Las ilusiones vendidas en nuestras pantallas -incluido el personaje ficticio creado para Trump en The Apprentice– han sustituido a la realidad. La política es burlesca, como demostró la insípida campaña de Kamala Harris, llena de famosos. Es humo y espejos creados por el ejército de agentes, publicistas, departamentos de marketing, promotores, guionistas, productores de televisión y cine, técnicos de vídeo, fotógrafos, guardaespaldas, asesores de vestuario, preparadores físicos, encuestadores, locutores públicos y personalidades de los informativos de televisión. Somos una cultura inundada de mentiras.

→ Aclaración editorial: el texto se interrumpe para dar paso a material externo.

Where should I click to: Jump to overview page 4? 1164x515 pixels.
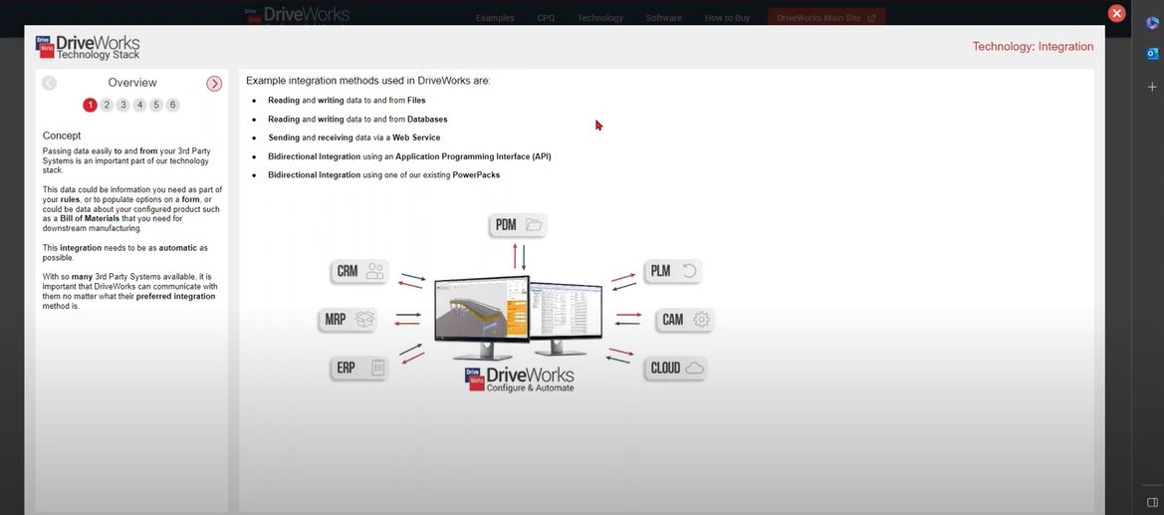[139, 105]
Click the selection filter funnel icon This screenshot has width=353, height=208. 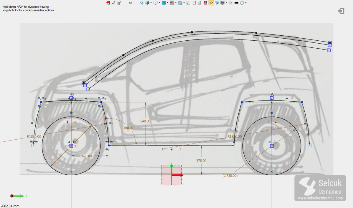point(119,3)
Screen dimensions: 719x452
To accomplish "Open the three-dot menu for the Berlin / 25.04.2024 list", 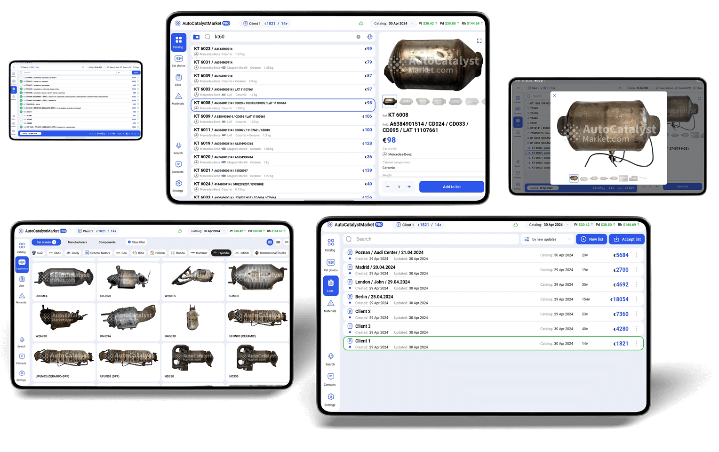I will coord(637,299).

«El culto al yo domina nuestro paisaje cultural», escribí en “Empire of Illusion”:
«Este culto contiene los rasgos clásicos de los psicópatas: encanto superficial, grandiosidad y prepotencia; necesidad de estimulación constante, predilección por la mentira, el engaño y la manipulación, e incapacidad para sentir remordimientos o culpa. Esta es, por supuesto, la ética que promueven las empresas. Es la ética del capitalismo sin restricciones. Es la creencia errónea de que el estilo personal y el progreso personal, confundidos con el individualismo, son lo mismo que la igualdad democrática. De hecho, el estilo personal, definido por las mercancías que compramos o consumimos, se ha convertido en una compensación por nuestra pérdida de igualdad democrática. Tenemos derecho, en el culto al yo, a conseguir lo que deseemos. Podemos hacer cualquier cosa, incluso menospreciar y destruir a quienes nos rodean, incluidos nuestros amigos, para ganar dinero, ser felices y hacernos famosos. Una vez conseguida la fama y la riqueza, se convierten en su propia justificación, su propia moral. Cómo se llega allí es irrelevante. Una vez que se llega, esas preguntas ya no se plantean».

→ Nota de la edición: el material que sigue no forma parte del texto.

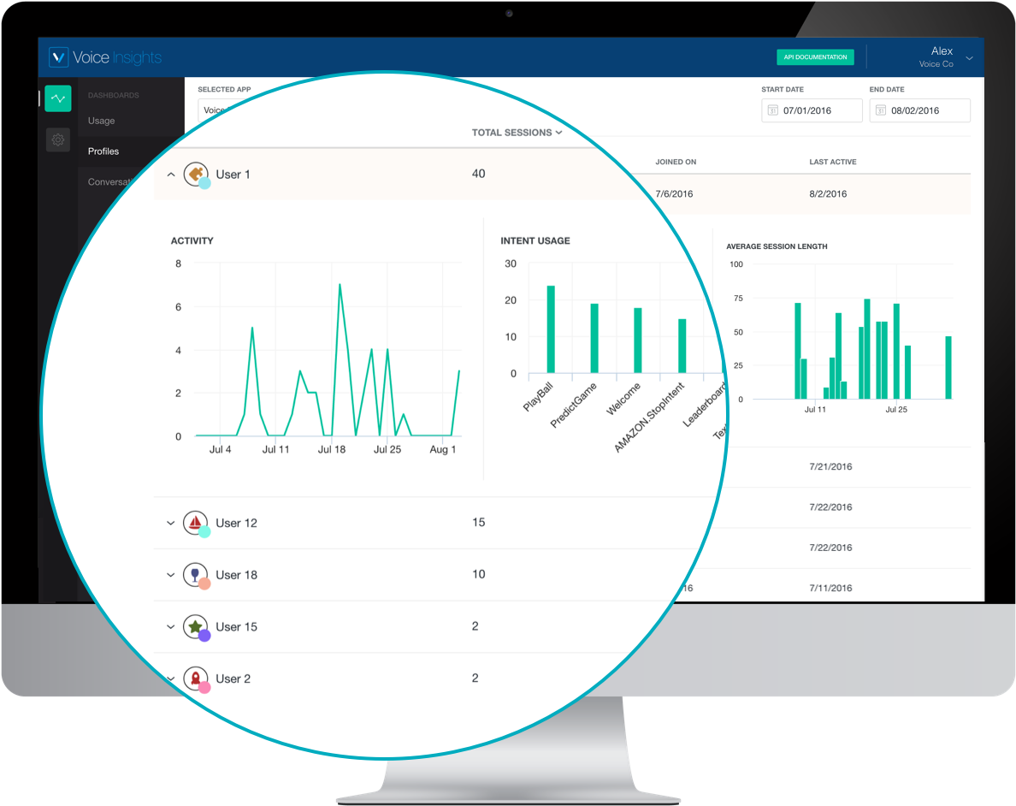Click the API DOCUMENTATION button
Screen dimensions: 1016x806
click(x=813, y=56)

Mi libro «Empire of Illusion» comienza en el Madison Square Garden en una gira de World Wrestling Entertainment. Comprendí que la lucha libre profesional era el modelo de nuestra vida social y política, pero no sabía que produciría un presidente.

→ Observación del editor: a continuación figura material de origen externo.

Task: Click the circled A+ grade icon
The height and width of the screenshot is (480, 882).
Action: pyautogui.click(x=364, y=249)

«Los combates son rituales estilizados», escribí, en lo que podría haber sido una descripción de un mitin de Trump:
«Son expresiones públicas de dolor y un ferviente anhelo de venganza. Las sagas escabrosas y detalladas que hay detrás de cada combate, más que los combates de lucha en sí, son las que provocan el frenesí de las multitudes. Estos combates ritualizados proporcionan a los espectadores una liberación temporal y embriagadora de la vida mundana. La carga de los problemas reales se transforma en forraje para una pantomima de gran energía».
Esto no va a mejorar. Las herramientas para acallar la disidencia se han consolidado. Nuestra democracia se vino abajo hace años. Estamos en las garras de lo que Søren Kierkegaard llamó «enfermedad mortal», el adormecimiento del alma por la desesperación que conduce a la degradación moral y física. Todo lo que Trump tiene que hacer para establecer un estado policial desnudo es pulsar un interruptor. Y lo hará.
«Cuanto peor se vuelve la realidad, menos quiere oír hablar de ella una población asediada», escribí al concluir “Empire of Illusion”, «y más se distrae con escuálidos pseudoeventos de crisis de famosos, cotilleos y trivialidades. Son los jolgorios libertinos de una civilización moribunda».